**Supplied text**

The basis of local business taxes
The 20th day of January marks an important day in Philippine history. On this day in the year 2001 our current and, in a few months, soon to be ex-president, was sworn in as the 14th President of the Republic of the Philippines following the fall of former President Joseph Estrada and less than four years later subsequently elected to a full six-year presidential term. Thus how one would view the significance of the 20th of January may depend on what side of the political fence one is on. As an African proverb states, “Until lions have their historians, tales of the hunt shall always glorify the hunters. “
From a tax perspective, the 20th of January may also be considered an important date as it is the date when local taxes for the New Year fall due. Local taxes are those that are imposed by local government units such as Provinces, cities, municipalities and barangays in contrast to national internal revenue taxes that are those imposed by the National Government through the Bureau of Internal Revenue and the Bureau of Customs. Each local government unit shall exercise its power to create its own sources of revenue and to levy taxes, fees, and charges consistent with the basic policy of local autonomy.

**Material provided**

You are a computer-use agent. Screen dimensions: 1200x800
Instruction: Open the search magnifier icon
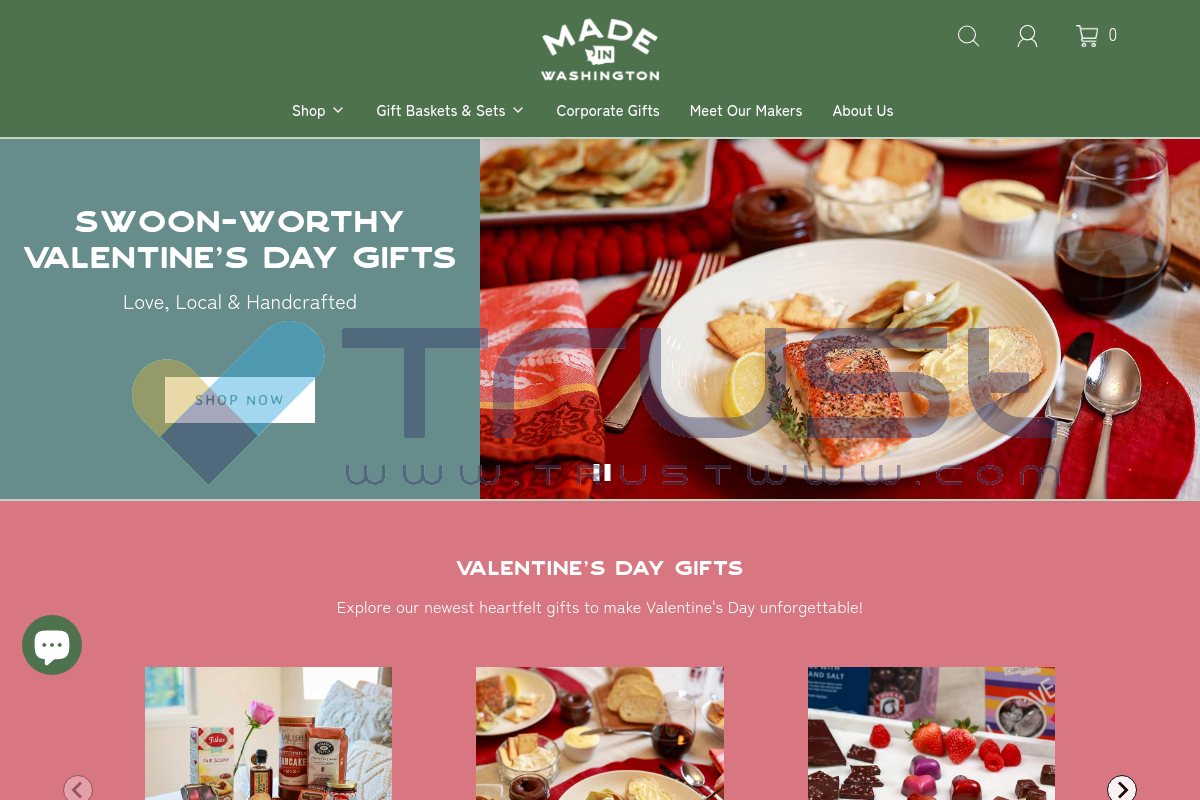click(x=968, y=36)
==
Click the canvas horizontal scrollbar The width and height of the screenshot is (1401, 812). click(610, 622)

**Written tasks**
A - In the text on local business taxes, which two agencies does the National Government use to impose national internal revenue taxes?
B - Continue the text on local business taxes, beginning after its final sentence.
The records have no connection to the text on local business taxes.

**Per-task outputs**
A - The Bureau of Internal Revenue and the Bureau of Customs.

B -
Under Section 167 of the Local Government Code (LGC) all local taxes, fees, and charges shall be paid within the first 20 days of January or, if paid quarterly, on or before the 20th of each month beginning each subsequent quarter. By the time you read this article you may have already renewed or are already in the process of renewing your business permit. It may be helpful to understand some basic concepts of local taxation.
Firstly, local taxation is governed by a number of fundamental principles. One of these basic principles is that taxation has to be uniform in each local government unit. What this basically means is that local taxes have to be equitable and based as far as practicable on the taxpayer’s ability to pay. Further local taxes can only be collected and used for public purposes. In addition, the tax must not be unjust, excessive, oppressive, or confiscatory as well as not contrary to law, public policy, national economic policy, or in restraint of trade.
In addition to the principle on the uniformity of taxation, another precept is that the collection of local taxes, fees, charges and other impositions shall in no case be delegated to any private person. Also, the revenue collected shall inure solely to the benefit of, and be subject to disposition by, the local government unit levying the tax,. Finally, each local government unit shall, as far as practicable, evolve a progressive system of taxation. While cynics among us may view these fundamental principles as nothing more than lofty ideals, these principles do in fact ensure that a local government unit is able to self sufficient and rely less on the National Government for its financial requirements.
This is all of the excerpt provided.